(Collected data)
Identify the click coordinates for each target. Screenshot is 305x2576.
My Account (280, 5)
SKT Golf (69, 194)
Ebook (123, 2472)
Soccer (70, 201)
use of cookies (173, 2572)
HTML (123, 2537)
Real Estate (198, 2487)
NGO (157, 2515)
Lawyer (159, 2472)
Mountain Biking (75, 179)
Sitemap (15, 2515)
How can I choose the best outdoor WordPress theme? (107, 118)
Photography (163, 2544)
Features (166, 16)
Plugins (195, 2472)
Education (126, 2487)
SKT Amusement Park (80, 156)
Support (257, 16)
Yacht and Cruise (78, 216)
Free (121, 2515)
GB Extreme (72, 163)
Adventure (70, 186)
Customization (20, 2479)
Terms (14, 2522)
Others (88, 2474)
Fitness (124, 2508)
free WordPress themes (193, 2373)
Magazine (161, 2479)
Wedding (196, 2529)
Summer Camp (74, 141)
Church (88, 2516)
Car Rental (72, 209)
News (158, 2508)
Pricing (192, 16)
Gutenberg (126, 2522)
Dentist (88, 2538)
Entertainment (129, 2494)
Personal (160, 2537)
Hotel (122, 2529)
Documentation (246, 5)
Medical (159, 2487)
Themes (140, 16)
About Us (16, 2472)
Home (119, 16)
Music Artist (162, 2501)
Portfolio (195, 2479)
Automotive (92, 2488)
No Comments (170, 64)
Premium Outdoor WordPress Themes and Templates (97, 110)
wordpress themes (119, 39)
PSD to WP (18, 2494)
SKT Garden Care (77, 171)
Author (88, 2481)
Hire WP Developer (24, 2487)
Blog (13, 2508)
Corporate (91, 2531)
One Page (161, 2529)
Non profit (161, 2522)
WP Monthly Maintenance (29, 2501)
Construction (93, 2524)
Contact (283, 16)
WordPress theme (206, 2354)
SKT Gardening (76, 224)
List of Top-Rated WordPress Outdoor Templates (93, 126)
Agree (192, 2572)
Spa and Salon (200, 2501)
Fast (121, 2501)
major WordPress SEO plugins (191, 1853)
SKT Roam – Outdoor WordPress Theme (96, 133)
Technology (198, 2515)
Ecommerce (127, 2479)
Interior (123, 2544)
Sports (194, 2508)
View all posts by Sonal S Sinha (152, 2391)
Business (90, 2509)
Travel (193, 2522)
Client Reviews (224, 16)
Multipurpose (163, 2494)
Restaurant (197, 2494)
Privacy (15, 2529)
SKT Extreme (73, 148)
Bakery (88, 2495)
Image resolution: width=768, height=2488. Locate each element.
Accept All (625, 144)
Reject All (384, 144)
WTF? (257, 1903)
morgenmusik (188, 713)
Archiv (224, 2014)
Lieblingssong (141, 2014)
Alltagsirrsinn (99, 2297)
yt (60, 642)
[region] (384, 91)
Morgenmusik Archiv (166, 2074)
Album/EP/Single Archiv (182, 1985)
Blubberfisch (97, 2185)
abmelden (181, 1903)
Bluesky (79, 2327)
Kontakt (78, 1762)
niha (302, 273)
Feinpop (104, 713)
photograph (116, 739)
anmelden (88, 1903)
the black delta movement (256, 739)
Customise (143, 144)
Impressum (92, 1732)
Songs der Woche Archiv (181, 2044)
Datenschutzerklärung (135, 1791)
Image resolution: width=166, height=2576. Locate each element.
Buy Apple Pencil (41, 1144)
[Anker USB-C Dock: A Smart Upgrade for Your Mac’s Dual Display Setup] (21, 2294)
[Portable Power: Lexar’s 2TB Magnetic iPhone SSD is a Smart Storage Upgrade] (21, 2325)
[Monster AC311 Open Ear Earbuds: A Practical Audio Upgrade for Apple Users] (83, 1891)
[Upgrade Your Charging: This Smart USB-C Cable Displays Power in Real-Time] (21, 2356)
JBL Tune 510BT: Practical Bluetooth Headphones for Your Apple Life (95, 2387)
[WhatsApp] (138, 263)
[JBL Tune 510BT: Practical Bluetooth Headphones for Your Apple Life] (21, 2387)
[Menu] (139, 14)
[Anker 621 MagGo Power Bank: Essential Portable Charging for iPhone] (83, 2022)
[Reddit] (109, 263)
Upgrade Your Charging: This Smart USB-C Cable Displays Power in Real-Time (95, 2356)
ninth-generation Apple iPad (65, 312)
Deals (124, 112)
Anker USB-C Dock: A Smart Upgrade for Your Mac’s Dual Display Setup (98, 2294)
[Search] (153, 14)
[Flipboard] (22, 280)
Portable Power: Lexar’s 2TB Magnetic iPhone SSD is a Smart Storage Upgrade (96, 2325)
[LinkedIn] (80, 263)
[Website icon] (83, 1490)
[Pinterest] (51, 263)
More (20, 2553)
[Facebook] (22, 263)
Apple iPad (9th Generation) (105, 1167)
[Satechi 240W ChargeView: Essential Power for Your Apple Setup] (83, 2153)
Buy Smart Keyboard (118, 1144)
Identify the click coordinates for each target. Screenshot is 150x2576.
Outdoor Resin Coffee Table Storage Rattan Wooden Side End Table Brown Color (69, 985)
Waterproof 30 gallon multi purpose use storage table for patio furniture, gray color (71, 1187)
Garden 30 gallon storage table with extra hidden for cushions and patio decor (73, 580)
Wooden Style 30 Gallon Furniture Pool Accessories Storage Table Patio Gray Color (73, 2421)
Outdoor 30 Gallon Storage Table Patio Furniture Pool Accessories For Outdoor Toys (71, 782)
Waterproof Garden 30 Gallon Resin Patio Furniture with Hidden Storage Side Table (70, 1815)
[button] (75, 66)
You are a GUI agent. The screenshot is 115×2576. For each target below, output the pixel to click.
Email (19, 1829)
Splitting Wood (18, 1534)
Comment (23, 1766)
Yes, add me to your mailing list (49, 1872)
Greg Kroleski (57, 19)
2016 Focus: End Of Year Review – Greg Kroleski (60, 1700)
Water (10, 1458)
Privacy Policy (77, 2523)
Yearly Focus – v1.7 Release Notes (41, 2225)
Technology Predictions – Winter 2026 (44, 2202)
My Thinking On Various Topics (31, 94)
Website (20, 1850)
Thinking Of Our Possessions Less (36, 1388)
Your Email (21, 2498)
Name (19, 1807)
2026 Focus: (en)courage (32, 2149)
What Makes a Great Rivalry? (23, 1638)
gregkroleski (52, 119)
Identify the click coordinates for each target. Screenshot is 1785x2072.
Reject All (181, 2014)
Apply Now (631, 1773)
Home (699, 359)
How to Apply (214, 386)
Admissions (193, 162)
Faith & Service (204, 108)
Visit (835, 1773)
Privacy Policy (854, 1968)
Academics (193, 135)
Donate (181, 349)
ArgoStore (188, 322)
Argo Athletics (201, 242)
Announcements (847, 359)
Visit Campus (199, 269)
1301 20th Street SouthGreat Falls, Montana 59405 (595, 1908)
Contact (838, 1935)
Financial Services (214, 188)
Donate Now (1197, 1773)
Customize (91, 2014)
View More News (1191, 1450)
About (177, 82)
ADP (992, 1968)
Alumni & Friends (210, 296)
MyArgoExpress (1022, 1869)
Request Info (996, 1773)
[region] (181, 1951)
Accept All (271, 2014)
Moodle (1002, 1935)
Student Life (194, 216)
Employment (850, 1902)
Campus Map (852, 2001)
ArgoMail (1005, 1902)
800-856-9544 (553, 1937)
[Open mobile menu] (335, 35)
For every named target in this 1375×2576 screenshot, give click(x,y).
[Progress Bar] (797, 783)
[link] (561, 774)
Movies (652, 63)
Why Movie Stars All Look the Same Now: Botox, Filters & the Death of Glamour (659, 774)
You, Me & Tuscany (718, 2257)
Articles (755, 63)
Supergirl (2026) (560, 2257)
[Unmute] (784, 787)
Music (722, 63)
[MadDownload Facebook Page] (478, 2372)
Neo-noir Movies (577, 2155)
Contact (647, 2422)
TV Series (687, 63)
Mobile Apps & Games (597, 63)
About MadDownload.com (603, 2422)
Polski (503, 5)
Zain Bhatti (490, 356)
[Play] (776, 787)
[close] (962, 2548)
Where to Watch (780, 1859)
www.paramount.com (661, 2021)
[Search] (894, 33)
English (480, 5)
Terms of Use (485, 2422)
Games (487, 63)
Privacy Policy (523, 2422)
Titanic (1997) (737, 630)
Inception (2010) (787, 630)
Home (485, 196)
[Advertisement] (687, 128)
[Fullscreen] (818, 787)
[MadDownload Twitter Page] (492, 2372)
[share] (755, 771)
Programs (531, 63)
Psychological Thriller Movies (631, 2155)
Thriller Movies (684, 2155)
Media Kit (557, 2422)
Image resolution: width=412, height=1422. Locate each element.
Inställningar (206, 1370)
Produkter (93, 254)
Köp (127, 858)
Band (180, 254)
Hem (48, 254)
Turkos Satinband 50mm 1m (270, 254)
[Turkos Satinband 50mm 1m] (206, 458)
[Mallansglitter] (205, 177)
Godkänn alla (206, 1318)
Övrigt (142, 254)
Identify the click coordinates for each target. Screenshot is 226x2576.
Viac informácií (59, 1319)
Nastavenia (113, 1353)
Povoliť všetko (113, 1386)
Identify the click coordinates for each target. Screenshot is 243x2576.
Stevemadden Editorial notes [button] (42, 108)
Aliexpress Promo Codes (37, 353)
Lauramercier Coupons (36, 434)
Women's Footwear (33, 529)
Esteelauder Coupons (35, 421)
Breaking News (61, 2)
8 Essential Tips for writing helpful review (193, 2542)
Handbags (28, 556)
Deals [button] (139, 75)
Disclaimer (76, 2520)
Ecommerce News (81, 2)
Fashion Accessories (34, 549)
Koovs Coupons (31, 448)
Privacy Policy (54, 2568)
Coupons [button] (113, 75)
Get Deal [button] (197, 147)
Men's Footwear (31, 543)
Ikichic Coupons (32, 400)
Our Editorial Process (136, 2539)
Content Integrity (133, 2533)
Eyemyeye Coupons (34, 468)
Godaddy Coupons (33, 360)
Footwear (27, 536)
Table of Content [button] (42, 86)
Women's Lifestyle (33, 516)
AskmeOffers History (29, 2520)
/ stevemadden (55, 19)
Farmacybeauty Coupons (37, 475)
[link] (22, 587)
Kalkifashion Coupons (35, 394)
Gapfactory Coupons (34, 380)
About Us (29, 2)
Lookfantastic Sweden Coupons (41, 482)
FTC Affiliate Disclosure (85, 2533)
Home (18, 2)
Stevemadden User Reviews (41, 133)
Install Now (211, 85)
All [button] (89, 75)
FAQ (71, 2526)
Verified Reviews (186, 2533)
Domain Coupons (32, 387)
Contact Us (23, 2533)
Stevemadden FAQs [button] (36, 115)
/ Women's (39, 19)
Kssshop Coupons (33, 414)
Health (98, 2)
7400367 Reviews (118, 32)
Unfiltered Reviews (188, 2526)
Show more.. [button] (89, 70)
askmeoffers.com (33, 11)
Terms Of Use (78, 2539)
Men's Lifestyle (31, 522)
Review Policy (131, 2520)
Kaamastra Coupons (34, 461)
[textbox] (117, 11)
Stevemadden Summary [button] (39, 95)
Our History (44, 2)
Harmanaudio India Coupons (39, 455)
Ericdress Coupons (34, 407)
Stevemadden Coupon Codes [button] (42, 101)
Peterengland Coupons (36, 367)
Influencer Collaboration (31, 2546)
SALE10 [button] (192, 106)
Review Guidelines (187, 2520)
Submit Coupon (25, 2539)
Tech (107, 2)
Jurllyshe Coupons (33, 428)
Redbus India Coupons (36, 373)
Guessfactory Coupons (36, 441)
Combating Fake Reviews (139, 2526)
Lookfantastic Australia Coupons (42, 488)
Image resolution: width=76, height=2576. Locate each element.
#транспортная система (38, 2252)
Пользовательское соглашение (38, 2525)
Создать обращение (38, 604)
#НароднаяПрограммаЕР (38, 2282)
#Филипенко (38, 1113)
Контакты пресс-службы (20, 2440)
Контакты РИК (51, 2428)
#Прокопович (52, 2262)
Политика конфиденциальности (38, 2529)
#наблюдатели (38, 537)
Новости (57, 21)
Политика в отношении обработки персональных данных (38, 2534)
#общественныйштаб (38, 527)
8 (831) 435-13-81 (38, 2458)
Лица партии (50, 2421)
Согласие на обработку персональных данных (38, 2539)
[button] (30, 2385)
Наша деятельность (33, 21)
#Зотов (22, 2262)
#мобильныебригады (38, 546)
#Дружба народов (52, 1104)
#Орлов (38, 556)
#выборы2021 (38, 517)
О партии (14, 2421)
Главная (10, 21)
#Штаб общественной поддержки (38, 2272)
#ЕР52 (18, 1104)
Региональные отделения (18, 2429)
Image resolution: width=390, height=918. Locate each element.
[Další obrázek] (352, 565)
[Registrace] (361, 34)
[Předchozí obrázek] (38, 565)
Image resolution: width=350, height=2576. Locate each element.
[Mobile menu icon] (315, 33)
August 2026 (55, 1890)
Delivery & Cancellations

What the task requires: Could you repeat exactly the lines above from the line with "Farmacybeauty Coupons (37, 475)" up to and including the line with "Women's (39, 19)", and only those?

Task answer:
Farmacybeauty Coupons (37, 475)
[link] (22, 587)
Kalkifashion Coupons (35, 394)
Gapfactory Coupons (34, 380)
About Us (29, 2)
Lookfantastic Sweden Coupons (41, 482)
FTC Affiliate Disclosure (85, 2533)
Home (18, 2)
Stevemadden User Reviews (41, 133)
Install Now (211, 85)
All [button] (89, 75)
FAQ (71, 2526)
Verified Reviews (186, 2533)
Domain Coupons (32, 387)
Contact Us (23, 2533)
Stevemadden FAQs [button] (36, 115)
/ Women's (39, 19)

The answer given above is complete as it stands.